陳平安一聽可以打八折,立即豪氣縱橫道“那我來付錢”
宋雨燒笑呵呵道“哦事先說好,酒樓火鍋一頓飯,加上好酒,最少得開銷個五六兩銀子。”
陳平安眨了眨眼,臉不紅心不跳道“小鎮離著山莊有點遠啊,不如咱們在院子里喝酒就好了。”
宋雨燒伸出大拇指,“真是一擲千金的豪杰氣概”
陳平安驀然大笑,“去就去,怎么不去午飯就吃火鍋了”
宋雨燒愣了一下,不給陳平安反悔的機會,大笑一聲,撂下一句隨我來,就掠出水榭,踩著大樹高枝,往山莊外一路掠去。
陳平安只好放棄了喊上徐遠霞和張山峰的念頭,緊隨其后。
高過水榭之頂的時候,陳平安轉頭望向瀑布那邊,嘿嘿一笑。
瀑布水簾之后的石壁上,少年偷偷摸摸以手指刻下了兩行字,從上到下,一行寫了一位姑娘的名字,另一行寫下了“陳平安到此一游”,少年希望下次再來劍水山莊的時候,自己身邊有那位姑娘。
當然了,陳平安只敢偷偷這么想。
泥瓶巷和杏花巷這邊,家家戶戶只要有紅白喜事,街坊鄰居都愿意主動幫忙,這跟上墳添土是一樣的規矩,祖祖輩輩留下來的,都不用講什么道理。今天杏花巷有人成親,娶了一位桃葉巷那邊的富貴女子,杏花巷這戶人家口碑好,當年便是馬婆婆那樣風評不好的老嫗,都跟這戶人家都走得近,所以光是酒桌就擺了將近二十桌,只要隨便給個紅包,無論是一粒碎銀子,還是幾顆銅錢,都能上桌吃飯,沾沾喜氣。

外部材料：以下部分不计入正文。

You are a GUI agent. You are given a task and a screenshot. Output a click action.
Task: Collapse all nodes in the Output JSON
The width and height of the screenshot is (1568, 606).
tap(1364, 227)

酒桌上,有幾張陌生臉孔,為首一人還算熟悉,是泥瓶巷一棟老宅的老人,富家翁裝束,經常在小鎮逛蕩,久而久之,就混了熟臉,姓曹,街坊們習慣喊他老曹,老曹對誰都和和氣氣,笑臉相迎,沒啥有錢人的架子,跟周邊的市井百姓都能瞎聊半天,與成親這戶人家的韓老漢就經常嘮嗑,所以今天喝喜酒,包了個大紅包,給足了面子,換上嶄新衣服的老漢還特意拉著兒子兒媳來敬了酒。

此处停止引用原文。